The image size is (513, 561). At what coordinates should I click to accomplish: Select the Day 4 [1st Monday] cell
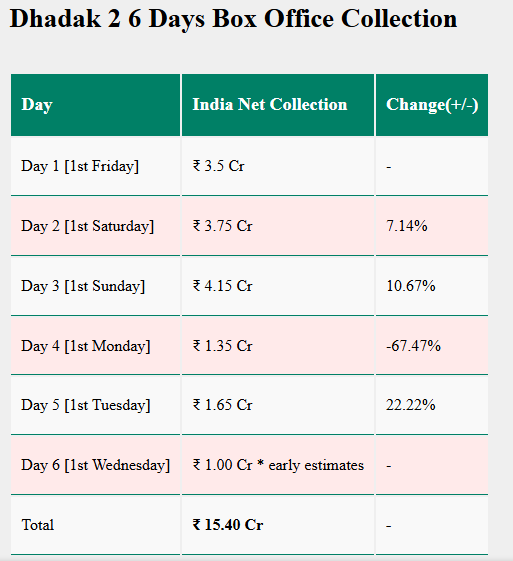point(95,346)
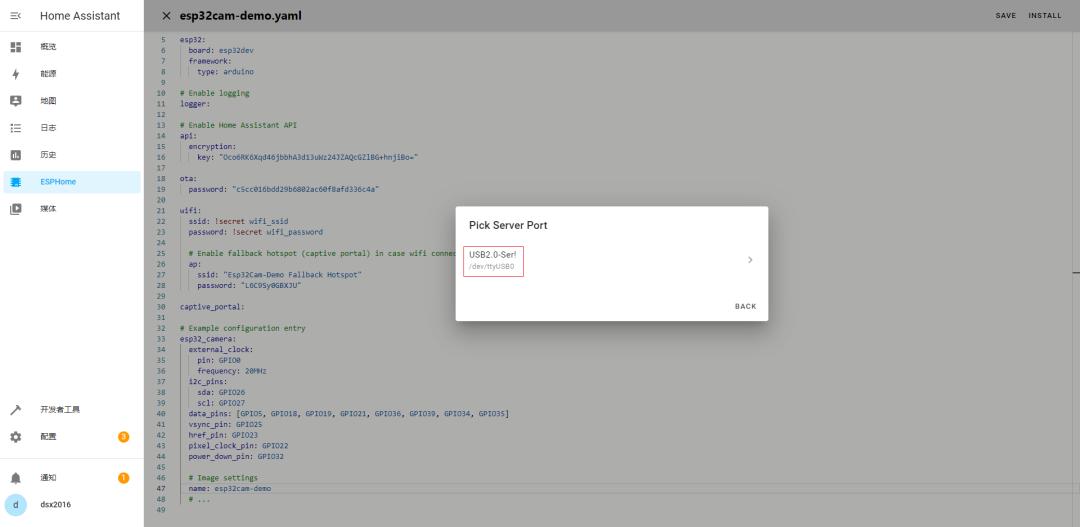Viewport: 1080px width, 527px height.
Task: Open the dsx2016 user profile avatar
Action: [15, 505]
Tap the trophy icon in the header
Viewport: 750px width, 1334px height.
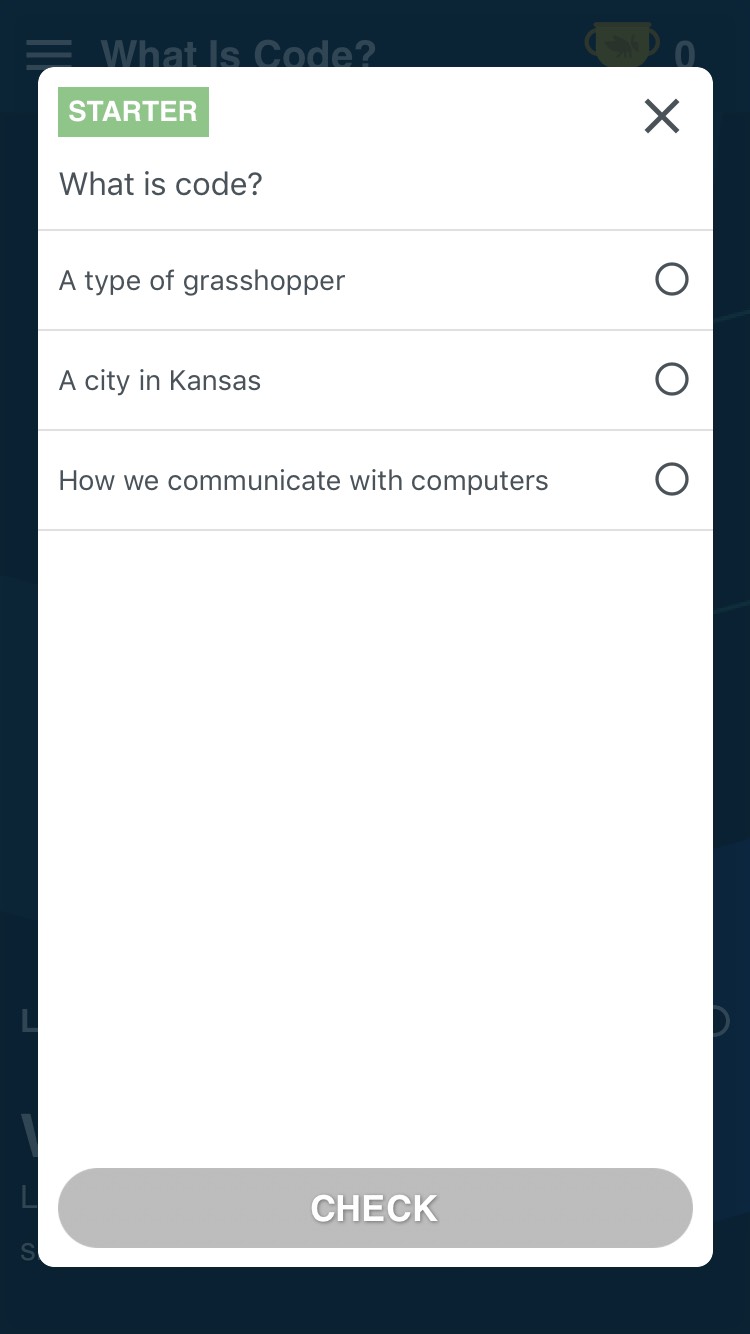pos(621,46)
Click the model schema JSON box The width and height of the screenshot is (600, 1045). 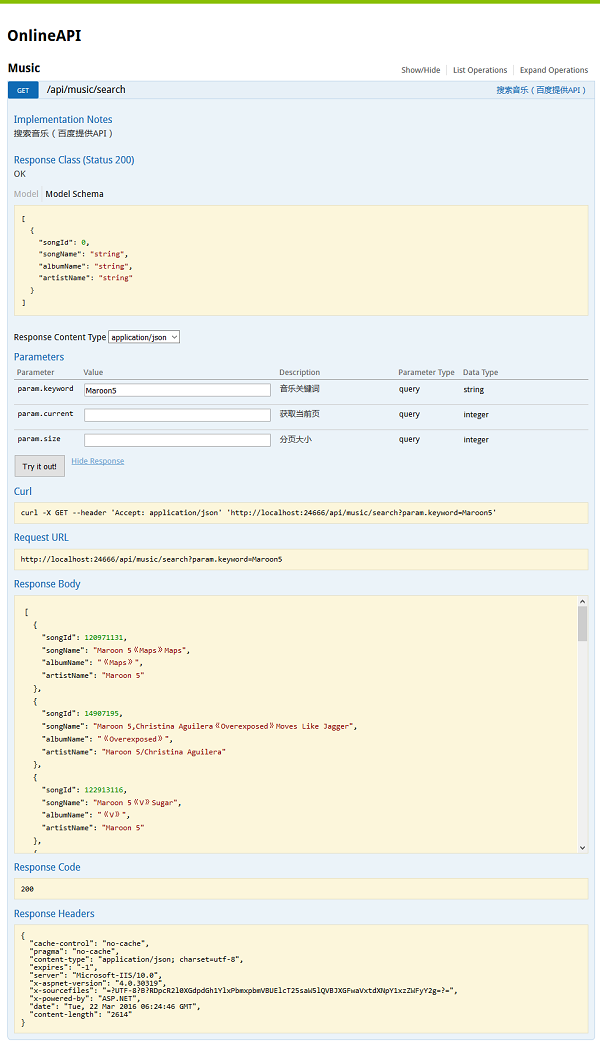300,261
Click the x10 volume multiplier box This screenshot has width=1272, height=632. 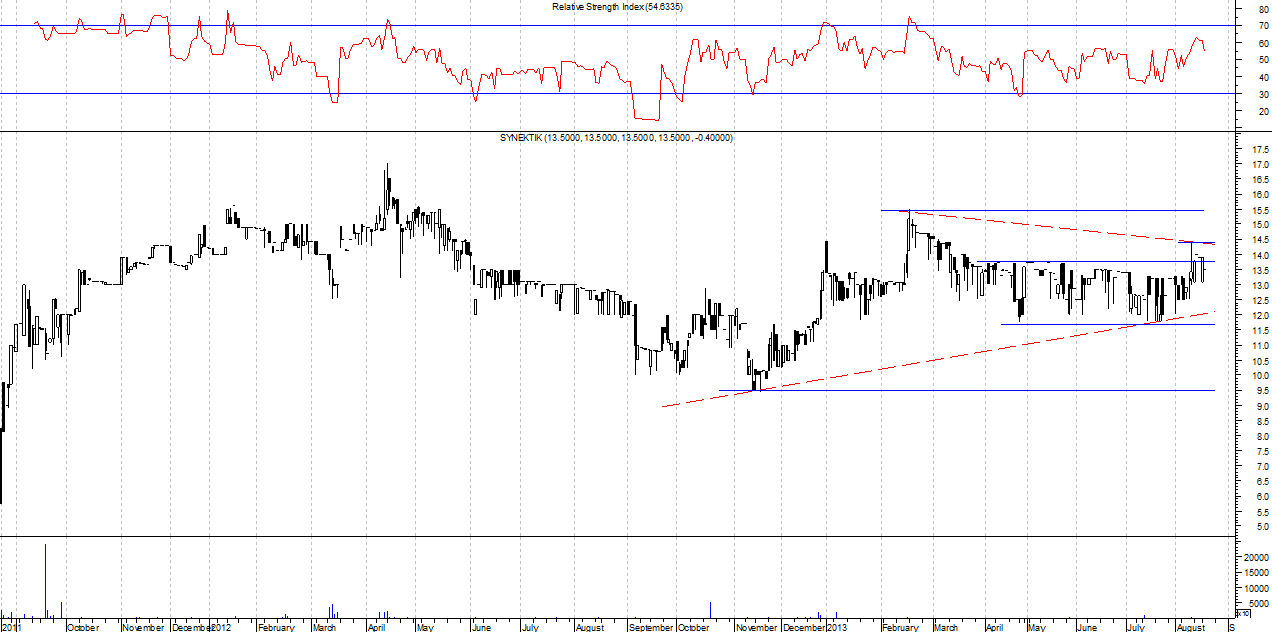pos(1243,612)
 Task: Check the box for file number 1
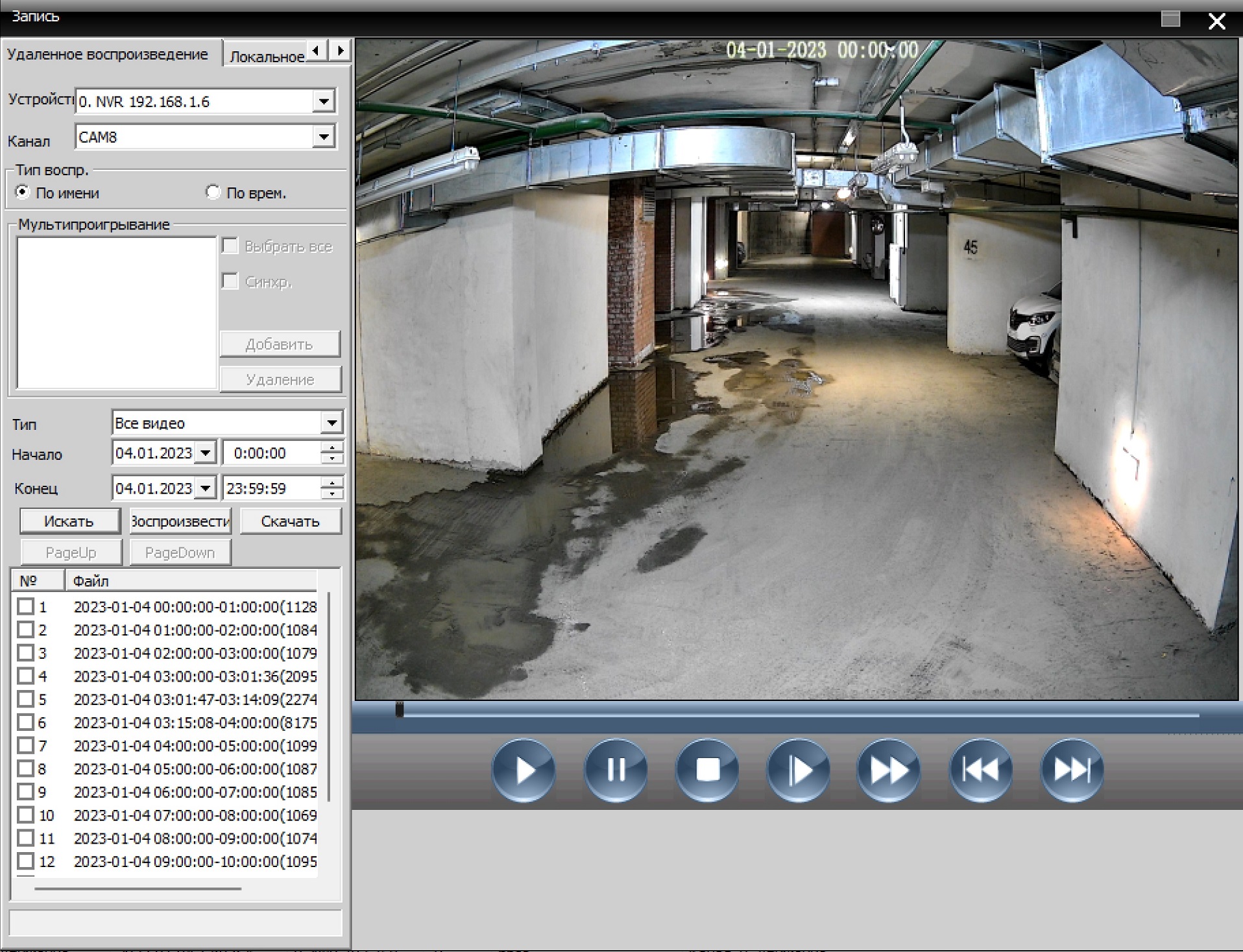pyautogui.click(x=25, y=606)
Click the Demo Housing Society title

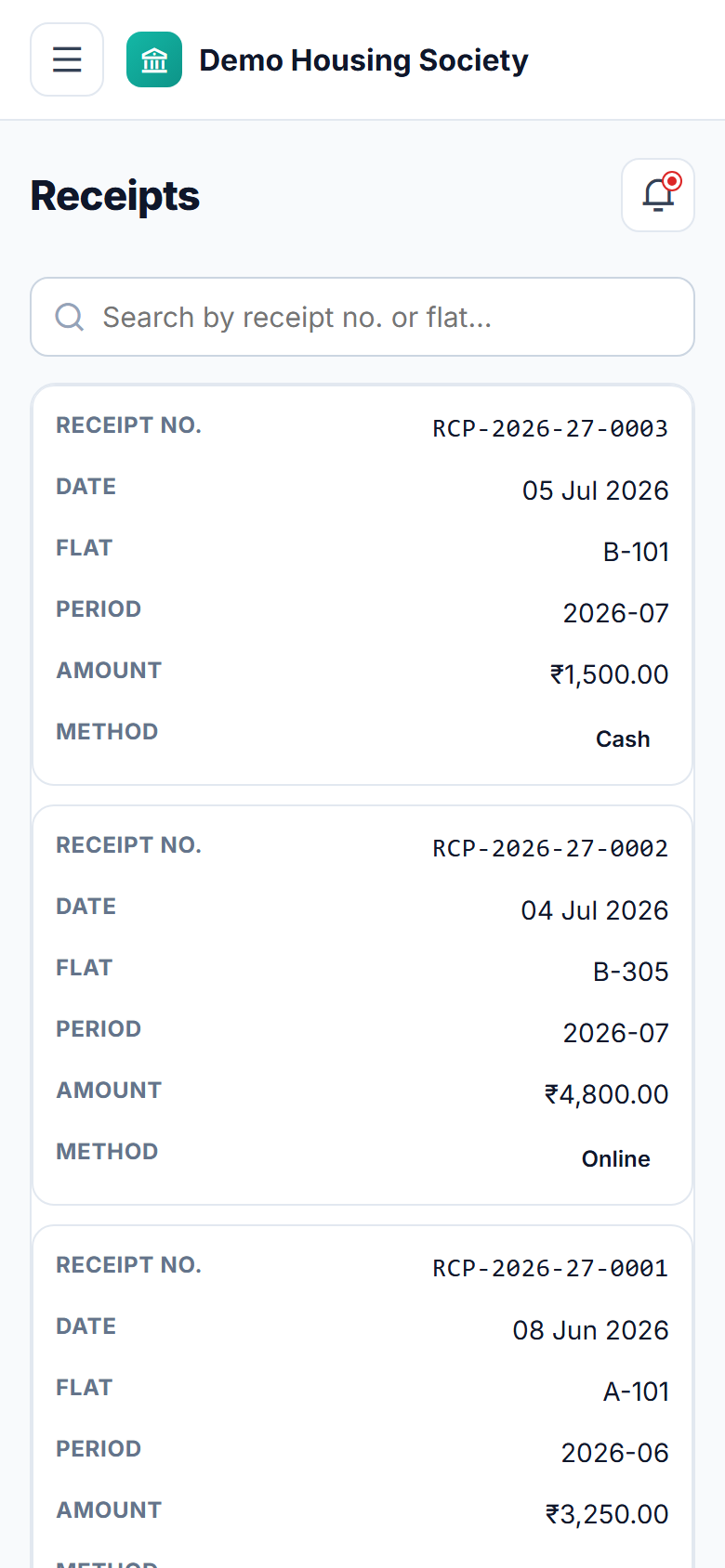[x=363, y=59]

----------

### Exercise instructions
Once the line containing "Task: Check the box for file number 1" is found, transcribe it and every line after it to the end of the records, exactly and with no pictures.

### Result of this task
 Task: Check the box for file number 1
pyautogui.click(x=25, y=606)
Click the Demo Housing Society title

[x=363, y=59]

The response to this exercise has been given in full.